A few years on now, is the Argentine ready to return from the relative wilderness of Italy, or is an ambitious project like that of Campania club Napoli (now 11/2 outsiders for the Scudetto) better suited to the sharpshooter?
In Naples, Higuain has the chance to become a club legend, with the fanbase passionate and demanding like few others. Yet, the Premier League may bring greater chances of glory, but there are questions marks as to whether the striker would be up to the challenge.
A marksman mentality?
Higuain’s hasty actions upon seeing red not only hampered his side for the rest of the Stadio Fruili fixture, but will also deprive the Little Donkeys of their star player for four further matches against Hellas Verona, Inter Milan, Bologna and Roma – a stretch that could be decisive in the title race.

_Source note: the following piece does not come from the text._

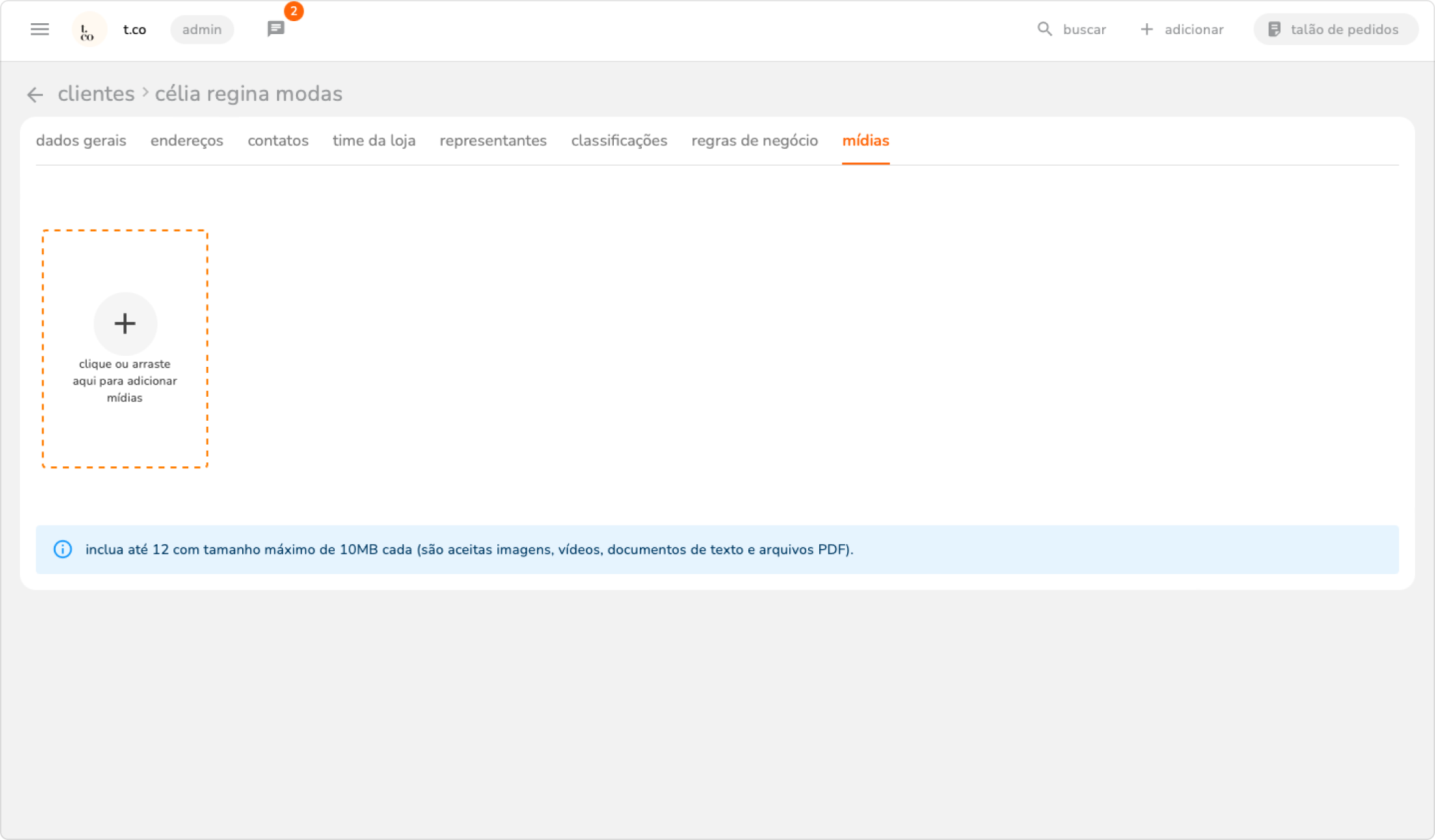Click the back arrow icon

With an instinctive ability to hit the back of the net from almost any angle inside the box, Higuain undoubtedly posses the timing and the tallies of a truly talented leading man, but this example of crumbling under pressure is not the only time the frontman has been criticised for losing his cool at the highest level.
Widely lambasted for skying both a penalty and being unable to convert crucial chances in the 2015 Copa America and 2014 World Cup, as Argentina narrowly missed out on silverware in two finals, fingers have been pointed at Higuain being unable to hack it in the big moments.

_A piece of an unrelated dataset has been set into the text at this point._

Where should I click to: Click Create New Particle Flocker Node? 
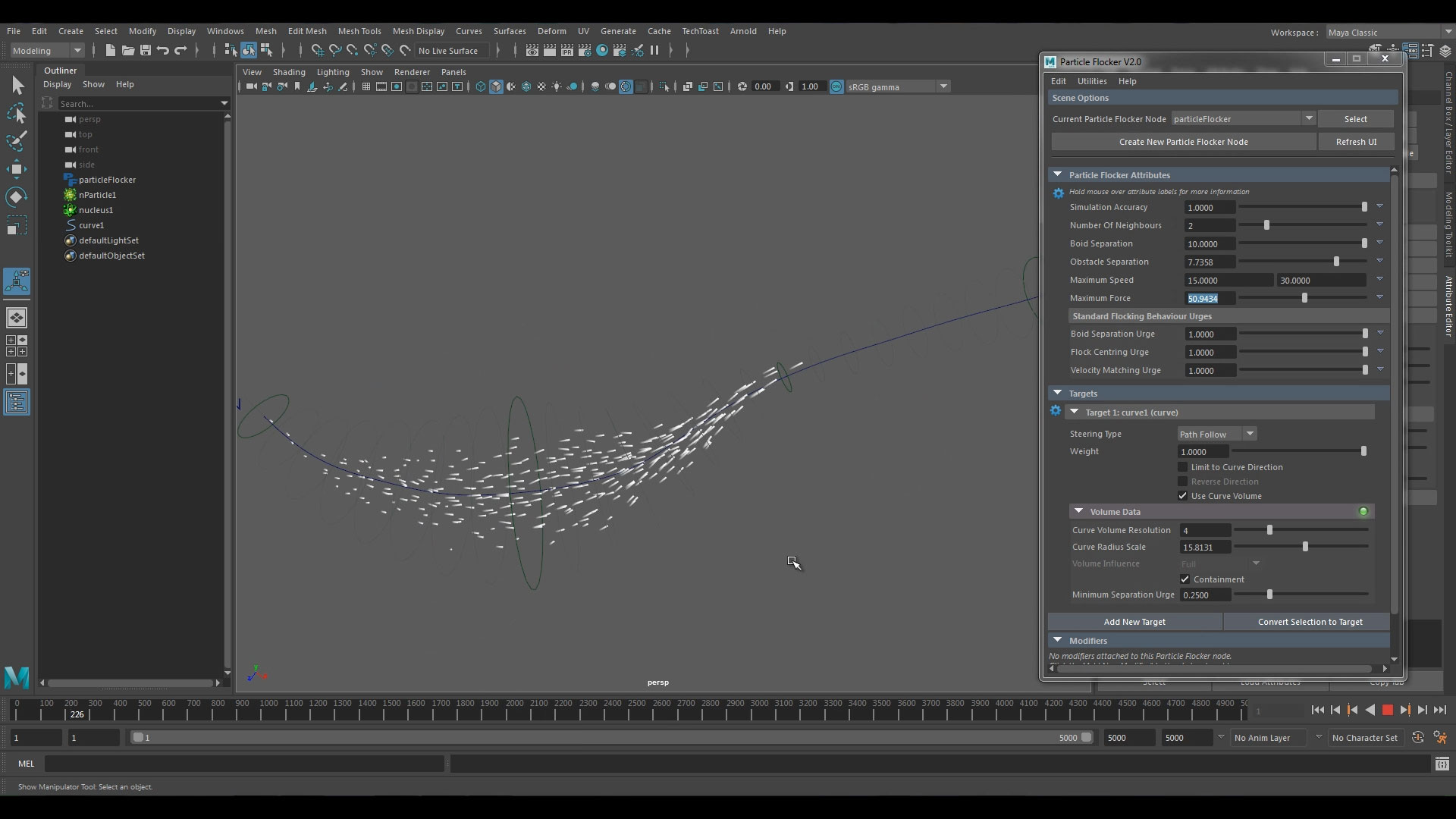point(1183,142)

A shootout memorable for the wrong reason:
But is this true or fair? Higuain did undoubtedly fail to find the net on those occasions, his spot-kick versus Chile perhaps the most painful, though there was a similar occurrence as he scuppered a penalty against Lazio for Napoli last campaign that, if scored, would probably have secured Champions League football.
Yet, that match is probably a prime example of the Argentine’s poaching woe, as Higuain hit a brace to send the Campania club level, before his miserly miss and the southern Italians’ sudden capitulation meant a fourth place finish.
Big game poaching prowess
As good as he is, Higuain cannot do it all himself and despite the unwanted and unwise comparisons – Diego Maradonna he is not. A finisher rather than a magician, the now 28-year-old has reached his ceiling and knows his own limitations.
Still, a trio of La Liga medals, plus a gaggle of Spanish and Italian cups, mean Higuain has little to prove. Though, a glance over Higuain’s hauls versus the big teams reveals a rather mixed bag.
In Spain, there were struggles against Barcelona in El Clasico (18 appearances, three goals) but goals galore against Atletico Madrid (nine in five) and especially Valencia (10 from 13).
While Serie A has seen a surge in big game bags from the South American, despite not playing for a dominant Juventus, with Lazio (12 in 11), AC Milan (five from nine) and Inter Milan (five in seven) all victims of his potency, though Juve and Roma were slight exceptions.
People will always remember the misses and what a player didn’t win when weighing up a prolific scorer, but surely no-one can ask more than 30 strikes in 31 games from their sharpest of shooters; at least not in Naples, where a Scudetto has not been lifted since 1990.
In Madrid, Barcelona, and maybe even Manchester there could conceivably be greater expectations, and if a record such as Higuain’s does not stand up to scrutiny by richer clubs, Napoli will surely happily keep their net threat safe at the Stadio San Paulo.
See all Higuain’s hits across 2015:
Few sides would snub such a reliable scorer, put perhaps the most prestigious should sniff around elsewhere if they seek that extra sprinkling of stardust which turns a great footballer into an elite one.
Nothing is set in stone, but with six points to scrape back to reach the summit and without their main man, both Napoli and Higuain seem to have come up short of the mark again for silverware success.
So, perhaps before both throwing the towel in on each other, both club and player should consider themselves a perfect match, and come back again for another crack.